Lord Jim is a fascinating, complex psychological character study of someone who bore on his back the burden of absolute, utter disgrace, yet who longed for an opportunity to demonstrate, at least to himself, if no one else, that his one great moral failure should not define the whole of his character. And thus he remained true to himself, to the bitter end. When all his colleagues ran off to avoid standing up and being held accountable, exposed to public scrutiny, public contempt, and public ridicule, Jim alone answered for his actions to the high maritime court. And when he had made that ill-fated bargain with a human devil incarnate, Gentleman Brown, that turned out SO badly, once again, he alone, stood up before the high judge and accepted his responsibility, and the final, inevitable decree. He could have fled, but instead, like Socrates, he saw nothing to flee to. He had acted thusly, he accepted his responsibility, and he held himself accountable to others whom had placed their faith and trust in him.

This is NOT a novel about cowardice! It is much more complex than that. Each of us, in the screenplay's of our own lives, tends to write ourselves as the heroic protagonist who always wears the white hat, and we always justify, in one way our another, the actions we take and the decisions we make. But how many of us are truly tested--in the crucible--where the urge and impulse must be weighed against the notion of obligation and duty, and the kind of decision that judges on a high court might make, after hearing all the evidence, after taking the time for proper deliberation--is demanded in the twinkling of an eye. Which of us could always make the right decision, every time, when confronted with such desperate situations--and examining our own characters honestly--where does that leave each one of us. Conrad argues that it should lead us like Marlowe, who has seen much of the world, and is willing to see the good in others who were tried in the balance and found wanting. Marlowe believes in the possibility of redemption, of growth and of hope, and it is his faith alone that finally persuades Jim that his life may yet have some meaning--that he may yet transform his one great failure into a kind of transcendent moral victory. And--alas, it is Jim's striving for moral perfection that, in the end, is his own undoing. For not every one of us is deserving of the kind of faith that Marlowe had in Jim. Faith and trust in a true psychpath like Gentleman Brown would be a bad bet every time. It's like the folklore of the frog and the scorpion--in the end, the scorpion will sting the frog, every time, because it is his nature.

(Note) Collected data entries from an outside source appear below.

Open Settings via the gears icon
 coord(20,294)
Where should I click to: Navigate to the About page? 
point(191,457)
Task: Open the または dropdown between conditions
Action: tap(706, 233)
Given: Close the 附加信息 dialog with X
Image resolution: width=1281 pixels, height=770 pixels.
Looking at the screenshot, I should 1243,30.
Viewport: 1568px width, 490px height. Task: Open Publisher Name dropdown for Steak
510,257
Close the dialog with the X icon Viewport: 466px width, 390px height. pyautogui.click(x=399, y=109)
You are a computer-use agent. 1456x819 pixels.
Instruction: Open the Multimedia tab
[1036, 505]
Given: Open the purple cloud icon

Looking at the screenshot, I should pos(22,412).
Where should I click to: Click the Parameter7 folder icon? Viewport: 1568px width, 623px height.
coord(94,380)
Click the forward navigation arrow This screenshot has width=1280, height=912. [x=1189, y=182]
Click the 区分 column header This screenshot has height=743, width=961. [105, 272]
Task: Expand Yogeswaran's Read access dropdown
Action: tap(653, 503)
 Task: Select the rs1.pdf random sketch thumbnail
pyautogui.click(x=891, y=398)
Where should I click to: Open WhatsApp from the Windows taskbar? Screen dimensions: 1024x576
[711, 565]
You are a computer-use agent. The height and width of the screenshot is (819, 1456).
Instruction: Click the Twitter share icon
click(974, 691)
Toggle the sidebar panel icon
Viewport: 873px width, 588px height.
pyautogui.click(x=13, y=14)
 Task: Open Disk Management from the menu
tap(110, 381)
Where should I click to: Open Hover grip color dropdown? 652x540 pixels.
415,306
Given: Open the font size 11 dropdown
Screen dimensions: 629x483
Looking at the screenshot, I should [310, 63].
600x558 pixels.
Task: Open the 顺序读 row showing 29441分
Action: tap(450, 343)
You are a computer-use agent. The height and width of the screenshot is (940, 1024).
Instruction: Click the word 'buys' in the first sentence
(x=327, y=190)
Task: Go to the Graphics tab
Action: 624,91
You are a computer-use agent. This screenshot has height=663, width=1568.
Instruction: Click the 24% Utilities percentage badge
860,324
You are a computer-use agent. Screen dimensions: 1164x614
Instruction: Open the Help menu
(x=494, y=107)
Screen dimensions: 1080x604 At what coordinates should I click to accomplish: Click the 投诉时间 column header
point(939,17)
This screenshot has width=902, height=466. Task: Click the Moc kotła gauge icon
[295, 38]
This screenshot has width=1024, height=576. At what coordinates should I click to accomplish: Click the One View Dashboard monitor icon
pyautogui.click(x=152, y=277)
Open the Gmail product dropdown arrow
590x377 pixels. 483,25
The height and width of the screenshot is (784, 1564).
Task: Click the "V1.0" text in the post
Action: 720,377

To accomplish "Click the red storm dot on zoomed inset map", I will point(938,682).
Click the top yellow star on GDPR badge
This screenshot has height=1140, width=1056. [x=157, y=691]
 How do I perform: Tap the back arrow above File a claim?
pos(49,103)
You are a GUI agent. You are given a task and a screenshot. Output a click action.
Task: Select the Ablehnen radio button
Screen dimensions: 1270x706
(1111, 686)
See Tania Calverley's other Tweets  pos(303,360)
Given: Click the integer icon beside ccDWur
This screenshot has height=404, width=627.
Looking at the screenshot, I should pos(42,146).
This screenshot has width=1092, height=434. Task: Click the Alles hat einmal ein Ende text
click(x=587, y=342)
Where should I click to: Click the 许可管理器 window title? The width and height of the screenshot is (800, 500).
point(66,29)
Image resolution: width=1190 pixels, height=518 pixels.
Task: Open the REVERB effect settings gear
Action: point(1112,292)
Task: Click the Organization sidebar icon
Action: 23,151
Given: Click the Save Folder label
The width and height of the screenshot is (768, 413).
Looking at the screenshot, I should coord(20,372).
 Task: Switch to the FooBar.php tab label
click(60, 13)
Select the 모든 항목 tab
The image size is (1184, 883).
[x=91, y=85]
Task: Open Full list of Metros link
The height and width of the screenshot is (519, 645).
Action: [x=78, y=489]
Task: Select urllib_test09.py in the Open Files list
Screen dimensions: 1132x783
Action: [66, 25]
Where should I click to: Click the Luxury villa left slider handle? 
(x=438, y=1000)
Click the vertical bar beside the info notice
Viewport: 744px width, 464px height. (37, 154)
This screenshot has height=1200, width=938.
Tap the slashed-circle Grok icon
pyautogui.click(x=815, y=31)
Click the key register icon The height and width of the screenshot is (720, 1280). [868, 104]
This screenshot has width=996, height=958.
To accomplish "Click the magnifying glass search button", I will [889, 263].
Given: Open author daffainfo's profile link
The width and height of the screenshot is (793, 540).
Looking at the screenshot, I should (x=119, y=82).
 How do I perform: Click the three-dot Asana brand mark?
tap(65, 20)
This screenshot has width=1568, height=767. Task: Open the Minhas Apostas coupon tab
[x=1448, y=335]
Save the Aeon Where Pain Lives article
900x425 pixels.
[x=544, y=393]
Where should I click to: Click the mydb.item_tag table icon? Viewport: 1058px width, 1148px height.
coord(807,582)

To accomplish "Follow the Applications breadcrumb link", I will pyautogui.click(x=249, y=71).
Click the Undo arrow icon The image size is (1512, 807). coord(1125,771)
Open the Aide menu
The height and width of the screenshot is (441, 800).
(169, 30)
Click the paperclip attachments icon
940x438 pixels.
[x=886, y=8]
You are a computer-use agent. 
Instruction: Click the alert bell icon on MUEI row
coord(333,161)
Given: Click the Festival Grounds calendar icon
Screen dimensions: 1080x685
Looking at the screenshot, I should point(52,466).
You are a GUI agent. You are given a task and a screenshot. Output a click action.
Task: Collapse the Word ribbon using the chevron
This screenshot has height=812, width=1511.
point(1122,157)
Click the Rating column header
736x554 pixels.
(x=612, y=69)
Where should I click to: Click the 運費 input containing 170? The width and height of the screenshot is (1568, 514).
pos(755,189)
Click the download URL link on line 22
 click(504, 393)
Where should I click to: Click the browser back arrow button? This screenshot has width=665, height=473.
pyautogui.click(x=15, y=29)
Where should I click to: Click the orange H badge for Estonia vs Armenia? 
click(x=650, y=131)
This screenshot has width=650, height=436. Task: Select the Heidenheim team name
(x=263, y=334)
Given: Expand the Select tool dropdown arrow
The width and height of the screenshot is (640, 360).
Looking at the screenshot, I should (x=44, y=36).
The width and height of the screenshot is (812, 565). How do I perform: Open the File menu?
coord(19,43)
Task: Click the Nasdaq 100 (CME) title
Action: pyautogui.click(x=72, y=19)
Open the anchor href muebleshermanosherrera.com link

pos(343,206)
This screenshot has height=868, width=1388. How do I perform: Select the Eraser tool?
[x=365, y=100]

But Jim had known desperation, and he knew he had no right to claim any moral high ground, having failed once, himself, and so, he was willing to trust Brown, to take him at his word, as a gentleman. All his companions knew Brown for what he was--but Jim was blind to it--he saw himself in Brown, and was moved to mercy because he himself had been the object of Marlowe's mercy. This is complex stuff! And Conrad wants you to think hard, and seriously about it, for, as Immanuel Kant has written, the only absolute is the Moral Imperative. But the certainty of Moral absolutes is always fleeting--we are ALWAYS crucified on the poles of two competing perspectives-two equally valid and totally opposing propositions--and the real challenge to courage is to chose one, and let it be on YOUR head.

So, Jim's failure as a crew member of the ill fated Patna was NOT cowardice--it was simply going along with the others. It was herd behavior. We find this principle expressed in the New Testament in the form of: "I have not come to bring peace but a sword! For I have come to set a man against his father... And one's foes will be members of one's own household." It was Jim's going along with the rest of the crew in their abdication of their obligations that was his failure--the crew knew that he did not feel as they--they talked openly of throwing him out of the lifeboat--he stayed awake all night gripping the tiller as a club lest they try it. No, Jim's failure on the Patna was in not saying NO! to the rest of the crew, and staying behind, living up to the duties, and the responsibilities he had agreed to undertake when he signed on. By blindly following the leadership of the herd, he betrayed himself, the Pilgrims, the Ship owners, indeed, all of the civilized world.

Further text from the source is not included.